§ **PROBLEM DESCRIPTION**: Can you give the data again, starting at the line that has "The width and height of the screenshot is (485, 767)." and stopping after the line that has "click(x=64, y=177)", with "How do I perform" replaced by "How would I" and everything else left unchanged?

== RECORDS PROVIDED

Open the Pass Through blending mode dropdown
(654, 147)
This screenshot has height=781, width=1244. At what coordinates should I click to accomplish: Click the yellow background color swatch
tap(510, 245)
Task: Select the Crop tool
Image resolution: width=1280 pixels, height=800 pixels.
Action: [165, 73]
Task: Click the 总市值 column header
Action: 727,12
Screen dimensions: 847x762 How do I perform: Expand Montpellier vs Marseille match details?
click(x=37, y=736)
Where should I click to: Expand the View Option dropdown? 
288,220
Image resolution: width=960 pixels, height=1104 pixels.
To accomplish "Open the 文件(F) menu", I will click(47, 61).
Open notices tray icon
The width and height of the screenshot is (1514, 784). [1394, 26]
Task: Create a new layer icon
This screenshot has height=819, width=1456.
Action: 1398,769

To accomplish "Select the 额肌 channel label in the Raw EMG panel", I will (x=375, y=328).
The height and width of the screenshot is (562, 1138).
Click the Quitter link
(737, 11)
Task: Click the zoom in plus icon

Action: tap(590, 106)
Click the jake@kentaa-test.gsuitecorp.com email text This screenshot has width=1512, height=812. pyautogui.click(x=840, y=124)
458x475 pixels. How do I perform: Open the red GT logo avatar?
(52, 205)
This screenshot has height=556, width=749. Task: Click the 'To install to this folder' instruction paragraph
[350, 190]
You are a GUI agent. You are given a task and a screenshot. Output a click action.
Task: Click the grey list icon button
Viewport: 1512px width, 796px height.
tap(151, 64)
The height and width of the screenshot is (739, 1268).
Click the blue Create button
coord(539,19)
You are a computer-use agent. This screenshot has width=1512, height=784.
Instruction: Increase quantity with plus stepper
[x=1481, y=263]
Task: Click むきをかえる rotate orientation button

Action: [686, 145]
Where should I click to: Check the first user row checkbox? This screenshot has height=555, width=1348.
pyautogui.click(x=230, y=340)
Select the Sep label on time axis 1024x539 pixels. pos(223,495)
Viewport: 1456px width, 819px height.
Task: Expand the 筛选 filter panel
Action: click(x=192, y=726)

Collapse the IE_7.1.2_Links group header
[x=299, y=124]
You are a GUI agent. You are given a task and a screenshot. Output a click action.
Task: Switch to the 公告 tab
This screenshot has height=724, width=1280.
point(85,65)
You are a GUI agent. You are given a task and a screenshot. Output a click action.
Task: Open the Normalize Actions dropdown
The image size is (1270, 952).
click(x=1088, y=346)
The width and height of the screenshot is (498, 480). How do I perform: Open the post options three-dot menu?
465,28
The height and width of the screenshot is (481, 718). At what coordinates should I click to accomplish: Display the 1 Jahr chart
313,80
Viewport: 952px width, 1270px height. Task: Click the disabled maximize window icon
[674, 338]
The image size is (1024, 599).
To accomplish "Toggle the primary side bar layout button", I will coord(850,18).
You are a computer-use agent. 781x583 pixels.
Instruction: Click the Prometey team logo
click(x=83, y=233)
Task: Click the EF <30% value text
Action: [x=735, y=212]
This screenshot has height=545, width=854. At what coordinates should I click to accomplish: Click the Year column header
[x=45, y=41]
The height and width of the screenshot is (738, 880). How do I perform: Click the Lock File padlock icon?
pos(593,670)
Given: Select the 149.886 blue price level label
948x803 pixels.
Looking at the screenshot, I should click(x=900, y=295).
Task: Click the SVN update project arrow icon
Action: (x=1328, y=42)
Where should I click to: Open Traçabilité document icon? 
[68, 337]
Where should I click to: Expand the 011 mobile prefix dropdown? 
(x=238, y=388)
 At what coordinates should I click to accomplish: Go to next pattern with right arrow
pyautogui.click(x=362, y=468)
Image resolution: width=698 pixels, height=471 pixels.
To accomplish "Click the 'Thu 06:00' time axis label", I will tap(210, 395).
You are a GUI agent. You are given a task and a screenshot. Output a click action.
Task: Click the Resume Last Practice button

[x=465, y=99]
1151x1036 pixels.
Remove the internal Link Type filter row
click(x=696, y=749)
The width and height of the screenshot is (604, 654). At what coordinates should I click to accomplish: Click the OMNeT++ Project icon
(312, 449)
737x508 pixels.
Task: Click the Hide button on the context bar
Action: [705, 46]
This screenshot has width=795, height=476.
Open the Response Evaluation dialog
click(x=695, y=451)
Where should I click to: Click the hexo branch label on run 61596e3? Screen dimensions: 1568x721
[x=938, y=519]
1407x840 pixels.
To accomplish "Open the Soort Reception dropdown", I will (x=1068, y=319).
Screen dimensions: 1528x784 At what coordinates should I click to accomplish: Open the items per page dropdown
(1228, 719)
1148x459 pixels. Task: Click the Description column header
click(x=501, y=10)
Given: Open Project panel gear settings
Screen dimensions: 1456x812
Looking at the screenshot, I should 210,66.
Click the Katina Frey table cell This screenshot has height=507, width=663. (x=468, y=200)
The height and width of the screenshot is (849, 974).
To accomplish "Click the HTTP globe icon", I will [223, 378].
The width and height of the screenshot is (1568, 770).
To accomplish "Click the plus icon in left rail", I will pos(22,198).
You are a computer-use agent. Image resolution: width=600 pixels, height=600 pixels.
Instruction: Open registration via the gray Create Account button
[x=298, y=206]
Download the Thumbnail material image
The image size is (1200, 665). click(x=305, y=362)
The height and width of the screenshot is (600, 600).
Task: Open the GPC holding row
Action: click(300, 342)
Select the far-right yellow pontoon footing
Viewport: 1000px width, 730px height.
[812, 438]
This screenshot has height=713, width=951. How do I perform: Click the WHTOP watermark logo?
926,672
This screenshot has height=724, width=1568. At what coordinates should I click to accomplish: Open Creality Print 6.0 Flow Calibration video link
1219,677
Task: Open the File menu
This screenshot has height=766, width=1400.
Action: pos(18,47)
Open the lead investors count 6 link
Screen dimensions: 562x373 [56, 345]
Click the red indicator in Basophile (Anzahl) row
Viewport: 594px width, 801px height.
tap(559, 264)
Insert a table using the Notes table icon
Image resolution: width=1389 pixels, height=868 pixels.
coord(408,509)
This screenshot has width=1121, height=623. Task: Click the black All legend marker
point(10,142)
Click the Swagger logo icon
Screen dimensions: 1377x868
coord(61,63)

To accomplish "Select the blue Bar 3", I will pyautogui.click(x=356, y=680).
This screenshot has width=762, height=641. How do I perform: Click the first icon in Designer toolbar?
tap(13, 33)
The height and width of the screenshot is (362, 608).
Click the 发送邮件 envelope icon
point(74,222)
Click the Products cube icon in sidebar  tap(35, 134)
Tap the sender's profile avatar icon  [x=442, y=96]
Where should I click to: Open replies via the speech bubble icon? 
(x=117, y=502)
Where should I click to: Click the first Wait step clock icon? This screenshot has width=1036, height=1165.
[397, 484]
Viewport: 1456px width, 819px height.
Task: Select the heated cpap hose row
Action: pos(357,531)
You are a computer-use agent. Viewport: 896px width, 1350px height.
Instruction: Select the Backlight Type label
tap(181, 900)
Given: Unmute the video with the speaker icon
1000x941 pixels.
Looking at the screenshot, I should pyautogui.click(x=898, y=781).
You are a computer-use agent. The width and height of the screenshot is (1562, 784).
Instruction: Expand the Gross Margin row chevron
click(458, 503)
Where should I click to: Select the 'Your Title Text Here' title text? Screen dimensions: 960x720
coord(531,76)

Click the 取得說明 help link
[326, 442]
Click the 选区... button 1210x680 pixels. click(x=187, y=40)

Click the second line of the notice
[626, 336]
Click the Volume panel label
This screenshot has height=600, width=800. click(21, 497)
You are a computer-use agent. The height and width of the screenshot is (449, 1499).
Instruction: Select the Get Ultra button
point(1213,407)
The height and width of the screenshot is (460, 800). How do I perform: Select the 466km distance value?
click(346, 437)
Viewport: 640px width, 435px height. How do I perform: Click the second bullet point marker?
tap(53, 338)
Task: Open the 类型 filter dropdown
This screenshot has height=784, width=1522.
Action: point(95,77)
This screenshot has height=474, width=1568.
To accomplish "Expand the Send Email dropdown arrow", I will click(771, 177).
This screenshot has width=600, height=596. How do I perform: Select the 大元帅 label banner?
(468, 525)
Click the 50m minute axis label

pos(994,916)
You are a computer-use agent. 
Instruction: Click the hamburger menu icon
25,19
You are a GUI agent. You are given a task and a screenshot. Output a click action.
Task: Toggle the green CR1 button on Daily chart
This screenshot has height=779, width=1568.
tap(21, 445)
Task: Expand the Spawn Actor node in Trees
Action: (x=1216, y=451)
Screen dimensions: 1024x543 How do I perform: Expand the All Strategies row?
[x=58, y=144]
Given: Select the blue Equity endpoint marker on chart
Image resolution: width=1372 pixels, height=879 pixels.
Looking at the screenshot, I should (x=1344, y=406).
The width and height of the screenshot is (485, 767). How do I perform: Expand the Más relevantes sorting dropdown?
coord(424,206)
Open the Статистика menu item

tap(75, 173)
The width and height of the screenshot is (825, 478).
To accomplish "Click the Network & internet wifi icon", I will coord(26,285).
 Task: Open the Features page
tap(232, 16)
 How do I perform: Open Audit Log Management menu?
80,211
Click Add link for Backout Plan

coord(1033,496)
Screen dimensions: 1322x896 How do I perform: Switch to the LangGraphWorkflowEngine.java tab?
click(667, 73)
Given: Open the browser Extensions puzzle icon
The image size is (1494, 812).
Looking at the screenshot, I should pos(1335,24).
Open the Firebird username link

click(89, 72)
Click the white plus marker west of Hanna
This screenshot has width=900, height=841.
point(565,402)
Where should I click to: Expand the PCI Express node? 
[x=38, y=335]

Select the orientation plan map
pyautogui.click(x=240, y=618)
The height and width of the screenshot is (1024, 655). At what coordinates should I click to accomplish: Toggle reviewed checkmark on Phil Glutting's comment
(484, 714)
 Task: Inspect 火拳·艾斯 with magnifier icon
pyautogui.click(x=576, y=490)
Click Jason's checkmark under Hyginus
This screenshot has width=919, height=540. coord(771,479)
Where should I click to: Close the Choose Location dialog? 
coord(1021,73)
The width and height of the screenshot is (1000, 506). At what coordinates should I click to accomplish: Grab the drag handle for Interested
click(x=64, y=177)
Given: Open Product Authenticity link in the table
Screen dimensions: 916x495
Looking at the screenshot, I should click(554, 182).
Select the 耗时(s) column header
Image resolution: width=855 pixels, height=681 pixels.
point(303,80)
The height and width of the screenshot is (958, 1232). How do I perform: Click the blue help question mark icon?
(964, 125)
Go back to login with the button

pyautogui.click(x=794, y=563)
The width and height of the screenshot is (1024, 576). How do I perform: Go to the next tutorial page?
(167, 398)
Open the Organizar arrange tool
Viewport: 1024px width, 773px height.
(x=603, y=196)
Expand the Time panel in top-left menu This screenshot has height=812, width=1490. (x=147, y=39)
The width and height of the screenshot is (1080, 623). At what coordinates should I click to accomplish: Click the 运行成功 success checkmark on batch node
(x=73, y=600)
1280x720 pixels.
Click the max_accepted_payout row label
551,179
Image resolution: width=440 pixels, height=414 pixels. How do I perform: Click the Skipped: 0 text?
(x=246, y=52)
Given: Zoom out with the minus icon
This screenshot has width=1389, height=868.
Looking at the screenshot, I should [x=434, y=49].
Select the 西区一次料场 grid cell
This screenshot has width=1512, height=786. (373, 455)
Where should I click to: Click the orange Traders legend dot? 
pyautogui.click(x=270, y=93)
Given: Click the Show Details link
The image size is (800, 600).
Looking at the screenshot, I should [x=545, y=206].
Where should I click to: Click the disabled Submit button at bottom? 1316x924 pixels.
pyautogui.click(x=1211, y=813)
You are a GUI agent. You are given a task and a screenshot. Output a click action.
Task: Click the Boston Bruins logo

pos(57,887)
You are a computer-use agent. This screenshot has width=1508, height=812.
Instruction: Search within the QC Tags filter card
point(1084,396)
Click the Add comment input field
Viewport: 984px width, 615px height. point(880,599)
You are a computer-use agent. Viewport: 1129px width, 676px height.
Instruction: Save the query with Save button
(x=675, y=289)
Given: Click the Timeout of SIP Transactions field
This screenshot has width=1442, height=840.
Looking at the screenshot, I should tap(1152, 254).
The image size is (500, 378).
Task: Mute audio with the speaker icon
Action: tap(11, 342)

====

§ **THE ANSWER**:
The width and height of the screenshot is (485, 767). How would I: Expand the Más relevantes sorting dropdown?
coord(424,206)
Open the Статистика menu item

tap(75, 173)
The width and height of the screenshot is (825, 478).
To accomplish "Click the Network & internet wifi icon", I will coord(26,285).
 Task: Open the Features page
tap(232, 16)
 How would I: Open Audit Log Management menu?
80,211
Click Add link for Backout Plan

coord(1033,496)
Screen dimensions: 1322x896 How would I: Switch to the LangGraphWorkflowEngine.java tab?
click(667, 73)
Given: Open the browser Extensions puzzle icon
The image size is (1494, 812).
Looking at the screenshot, I should pos(1335,24).
Open the Firebird username link

click(89, 72)
Click the white plus marker west of Hanna
This screenshot has width=900, height=841.
point(565,402)
Where should I click to: Expand the PCI Express node? 
[x=38, y=335]

Select the orientation plan map
pyautogui.click(x=240, y=618)
The height and width of the screenshot is (1024, 655). At what coordinates should I click to accomplish: Toggle reviewed checkmark on Phil Glutting's comment
(484, 714)
 Task: Inspect 火拳·艾斯 with magnifier icon
pyautogui.click(x=576, y=490)
Click Jason's checkmark under Hyginus
This screenshot has width=919, height=540. coord(771,479)
Where should I click to: Close the Choose Location dialog? 
coord(1021,73)
The width and height of the screenshot is (1000, 506). At what coordinates should I click to accomplish: Grab the drag handle for Interested
click(x=64, y=177)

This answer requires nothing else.